Sivas Kongresi’ni Bir de Böyle Okuyalım mı?

Okuduğunuz Yazı
Sivas Kongresi’ni Bir de Böyle Okuyalım mı?

İçerik

Tam 99 sene önce yaşadığımız günlere denk gelen haftalarda memleketimiz ölüm-kalım mücadelesi veriyordu. Samsun, Havza, Amasya, Erzurum’dan sonra bu kutlu mücadele yolu Sivas’la devam etti.

38 delege ile toplanılan Sivas Kongresi tüm emperyalizme “racon” kesen bir manifestoydu. Ancak ortada çok garip bir hakikat yatmaktadır da bundan bizim yeni yeni haberimiz olmaya başlamıştır.

4 Eylül 1919’da başlayan ve bir hafta sürüp 11 Eylül 1919’da biten Sivas Kongresi’nde çok enteresan ve bize ders kitaplarında ya da klasik programlarda anlatılan millî mücadele tarihine ters düşen enteresan kararlar alındı.

Birazdan yani bu kararları okuduğunuzda iyi ama bize bugüne kadar bu kararlar neden hiç öğretilmedi diyeceksiniz. Haydi başlayalım;

Madde 1- Osmanlı toplumunun bütünlüğü ve millî istiklalî- mizin temini ve Makam-ı Muallâ-ı Hilâfet ve Saltanatın korunması için Kuvay-ı Milliye’yi üstün ve millî iradeyi hakim kılmak kat’i esastır.

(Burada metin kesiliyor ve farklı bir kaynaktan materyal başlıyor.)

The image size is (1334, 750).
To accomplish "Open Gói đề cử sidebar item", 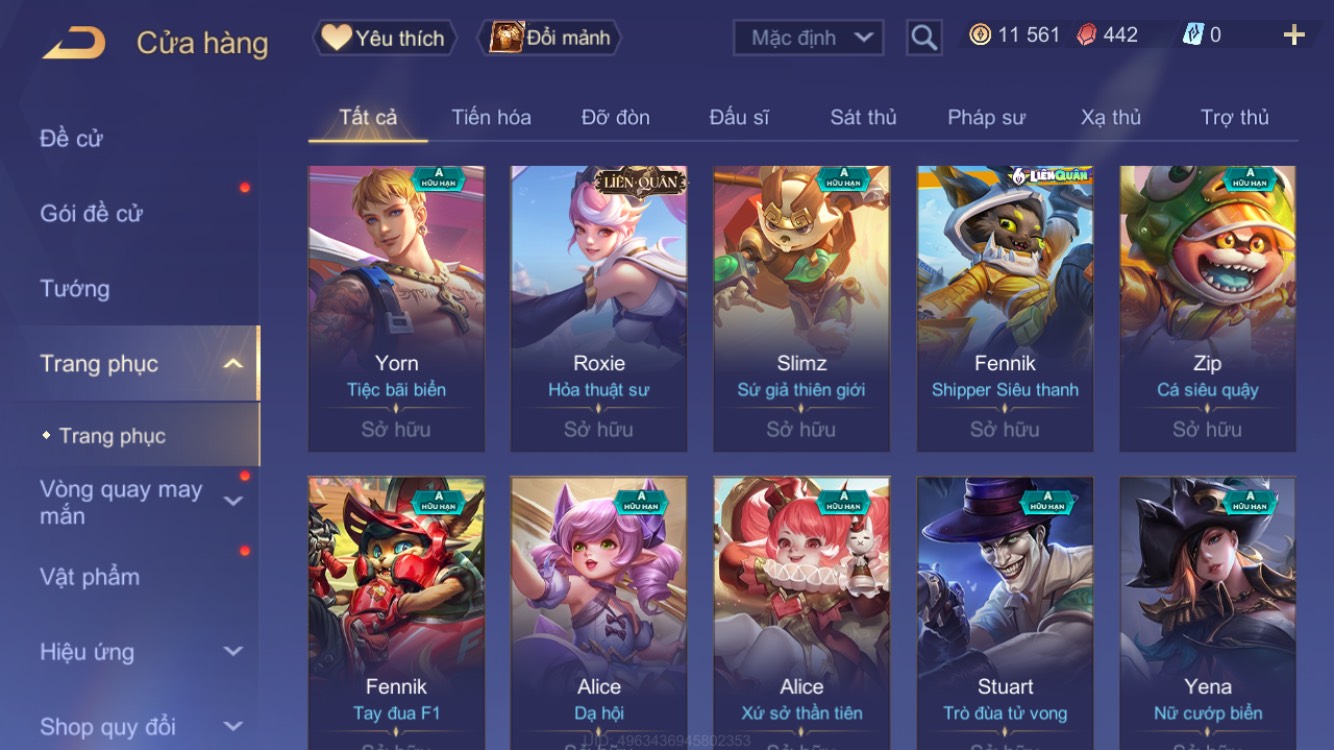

Demek ki neymiş; Sivas Kongresi kararına göre Kuvay-ı Milliye, Hilafet ve Saltanatı muhafaza etmek ve tehlikelerden korumak için varmış… Uzun söze ne hacet, her şey apaçık değil mi?…

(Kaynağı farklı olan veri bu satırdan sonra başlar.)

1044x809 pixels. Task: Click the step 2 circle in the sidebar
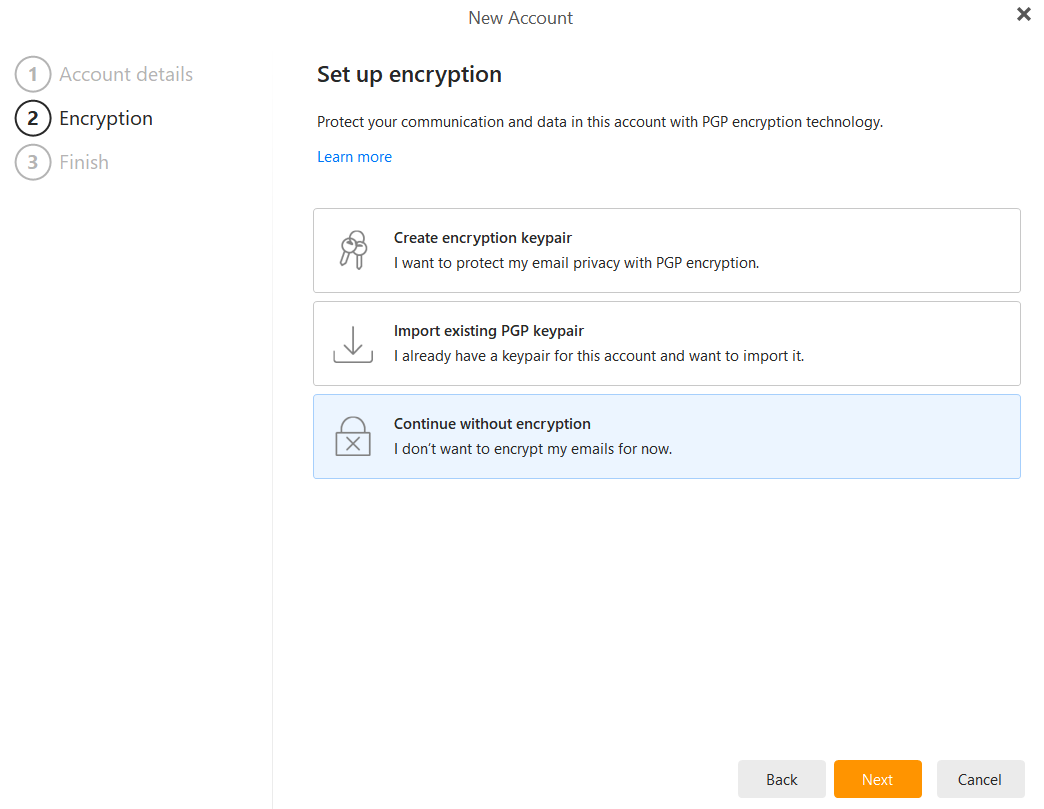[32, 118]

            Madde 2-  Osmanlı Hükümeti, bir dış baskı karşısında memleketimizin herhangi bir parçasını terk ve ihmâl etmek zaruretinde bulunduğu taktirde Hilâfet ve Saltanat makamı ile vatan ve milletin emniyet ve bütünlüğünü sağlayacak her türlü tedbir ve karar alınmıştır.

Alın size bir madde daha… Sivas Kongresinden, Saltanat’a ve Hilâfet’e bağlılık kararı çıkmıştı.  İyi de ortada bir sıkıntı yok mu? milli mücadeleden beridir her yerde hilafet, saltanat ve padişaha bağlılık yemini eden bunca insan Sultan Vahideddin Han için yahu bu adam hain değil mi? Biz neden bu adama bağlılık yemini edip duruyoruz demedi?

Demedi çünkü Sultan Vahideddin Han hain değildi…

 4 Eylül de görüşmeler başlamış. Ve Sivas Kongresi’nin başında konuşmalara geçilmeden Sivas’tan Padişah’a bir telgraf çekilmişti. Telgraf metni şu şekildedir;

…Tarihimizin kaybettiği en büyük millî felâketlerden çıkarak, boyun eğmeye mecbur olduğumuz Mondros Mütarekesi feci hükümleriyle dıştan ve içten süre gelen tecavüzlerle, hükümlerinden düşürülüp geçersiz kaldı Bu hale karşı etkisiz bir siyaset takip eden Vekiller Heyeti bu milletin haklarını savunamıyor ve devlet ve milletin açık haklarını ayaklar altına aldırıyor. Dolayısıyla millet, umumi meclisin anayasamızdaki mutlak açıklığa rağmen halâ toplanmadığını göz önünde bulundurarak vatanın yok olmasını önleyecek son tedbirleri almak için bütün yüce memleketlerimizin delegelerinin iştiraki ile Sivas’ta genel bir kongre yaptı. Kongre genel heyeti, Allahın yardımına dayanarak yüce Hilâfet ve Saltanat makamınızın ve milletin ve memleketin meşru haklarını ve gerek şimdiye kadar müdafaa hususunda alacağı tedbirleri görüşmeye başlamıştır. Bu uğurlu vesile ile Yüksek Hilâfet makamınıza sadakat ve bağlılığını teyid etmeyi dinî ve millî bir vazife addeder.

 

                                                                   5 Eylül 1919

                                                               Sivas’ta Toplanan

                                                       Umumi Kongre Heyeti”

 

            Bu altı çizili olan kısımlar telgrafın en can alıcı bölümleri olmaları hasebiyle çok mühimdir. Ayrıca Sivas’tan İstanbul’a bu telgraf gönderildiğinde Başkan koltuğunda Mustafa Kemal Paşa oturmaktaydı. Üstelik bu karar tüm delegelerin kabul oyuyla alınmıştı. Başka bir söz söylemeye gerek var mı?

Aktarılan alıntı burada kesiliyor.